High above the X-ray-absorbing layers of the atmosphere, the detector spotted something extremely bright in the constellation of Cygnus.
The young British astronomer Paul Murdin was fascinated by this mysterious X-ray source, known as Cygnus X-1.
And when he joined the Royal Greenwich Observatory in the summer of 1971, he was given with the perfect opportunity to discover what it was.
It was known that X-rays were produced when gas was heated to temperatures upwards of a million degrees.
DOORBELL CHIMES Hello, Paul! 'But no-one knew for sure what could produce such extreme 'conditions out in space.
' What was it about X-ray sources that interested you? Celestial X-ray sources had just been discovered.
They were places in the sky where X-rays came from.
It's a very energetic radiation, it means something really powerful is happening there.
I mean, the X-rays are a flag which the star is waving at you, saying, "Look at me, look at me, look at me - I'm really interesting.

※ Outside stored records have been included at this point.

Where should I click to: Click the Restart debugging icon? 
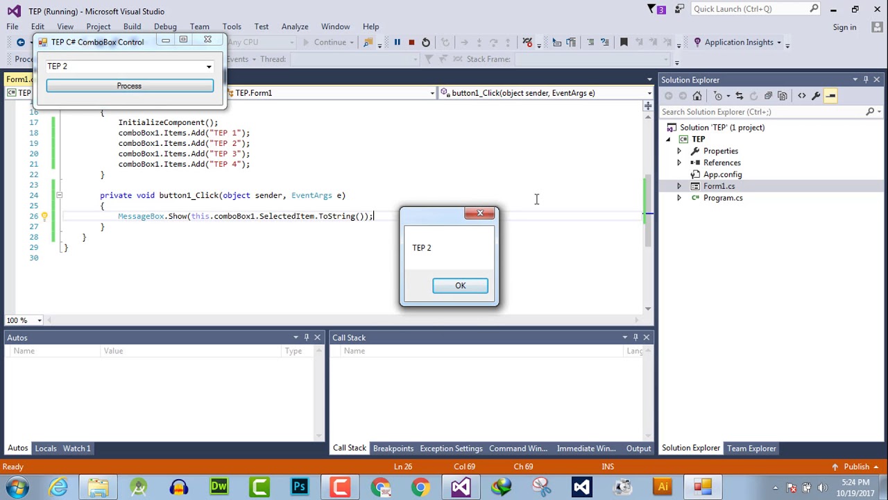tap(426, 42)
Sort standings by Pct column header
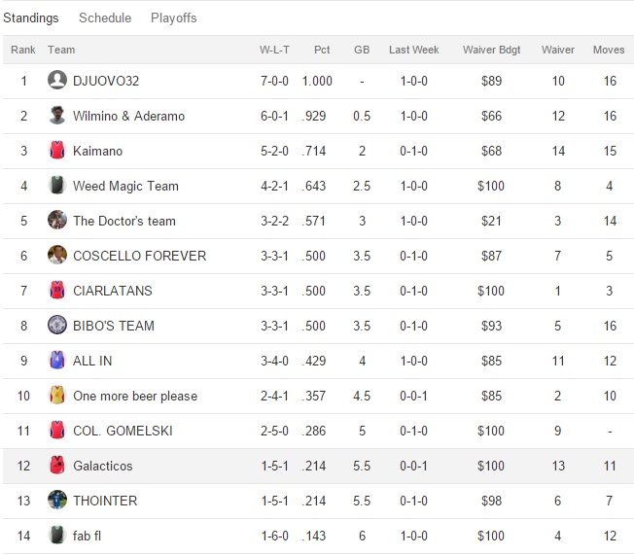 322,50
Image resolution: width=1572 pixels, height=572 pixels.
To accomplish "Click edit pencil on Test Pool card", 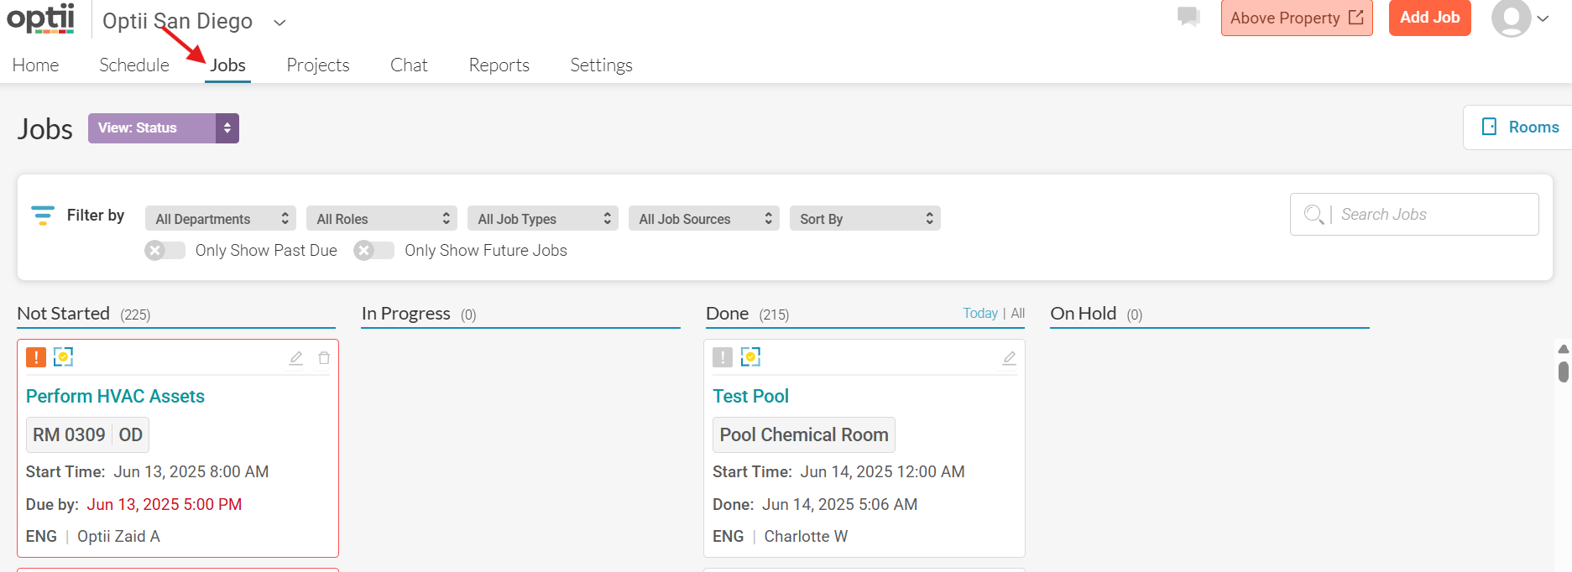I will pyautogui.click(x=1010, y=358).
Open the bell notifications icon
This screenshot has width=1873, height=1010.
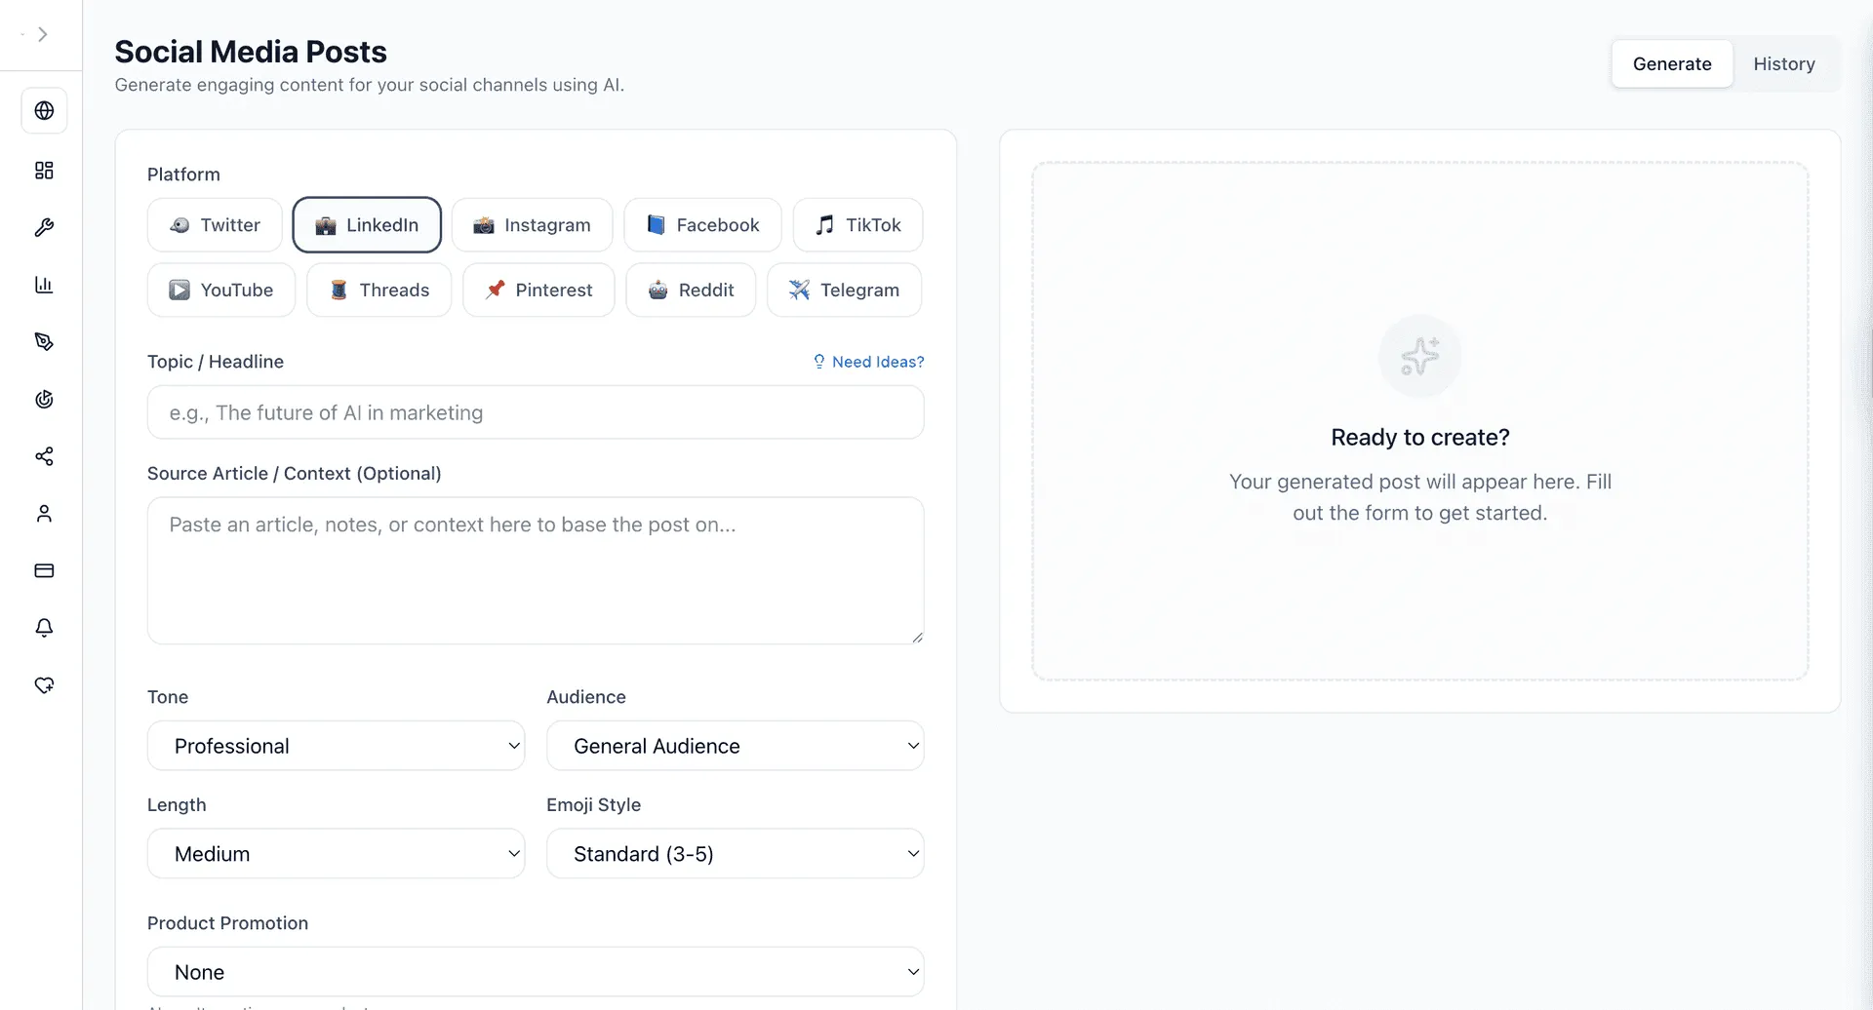pos(44,628)
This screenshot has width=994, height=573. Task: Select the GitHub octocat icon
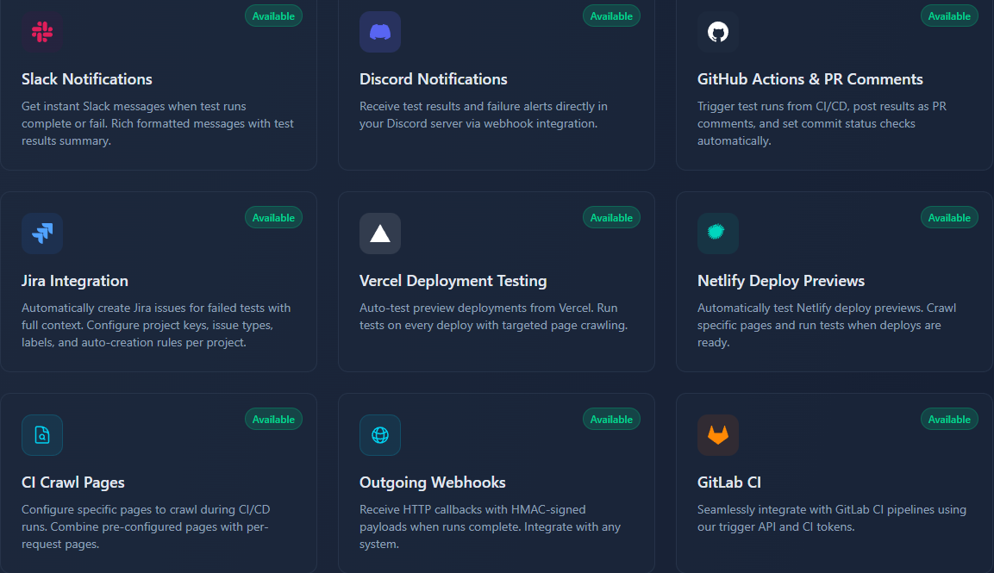[718, 32]
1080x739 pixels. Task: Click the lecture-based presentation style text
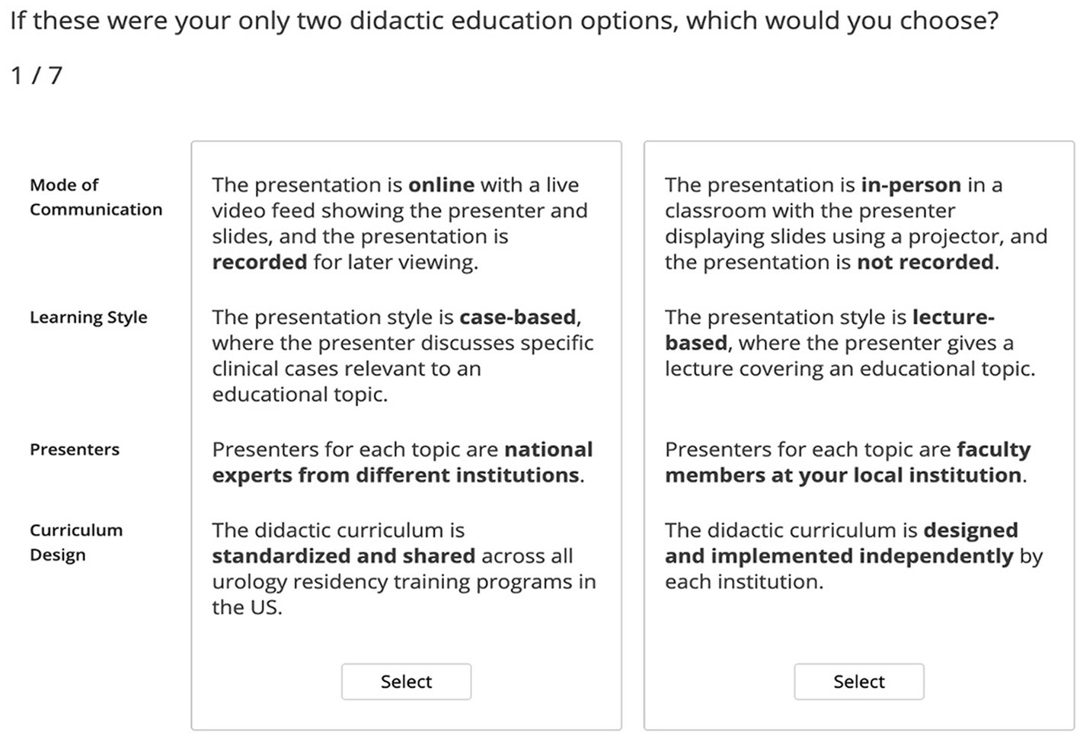[x=850, y=343]
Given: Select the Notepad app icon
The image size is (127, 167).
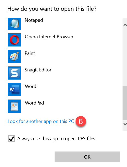Looking at the screenshot, I should coord(14,24).
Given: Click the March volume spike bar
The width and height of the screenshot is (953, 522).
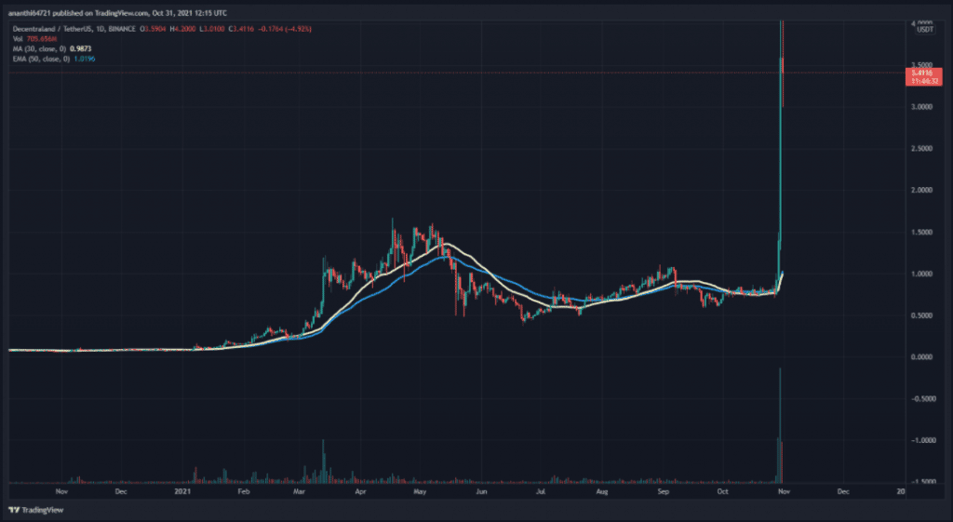Looking at the screenshot, I should (322, 462).
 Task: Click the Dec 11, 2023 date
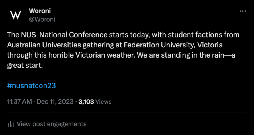(x=55, y=102)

" But when Paul trained his optical telescope on the source, all he saw was an ordinary, everyday star, nowhere near hot enough to produce X-rays.
Most stars are in systems where there's two stars, three stars, even five stars or many more.
It's really unusual to have a star like our sun that's on its own.
I decided therefore that I'd try and look for evidence on the star that I could see, that there was another star nearby and that they were circling one another.
By recording its motion night after night, Paul discovered the star was orbiting an invisible partner, once every 5.
6 days.
What you can calculate, once you know the period of a binary star, is the mass of the system and the mass of the component parts of it.
And so, that was the thing to do next.
And then, maybe within an hour, I knew that the star which I couldn't see was four solar masses or more.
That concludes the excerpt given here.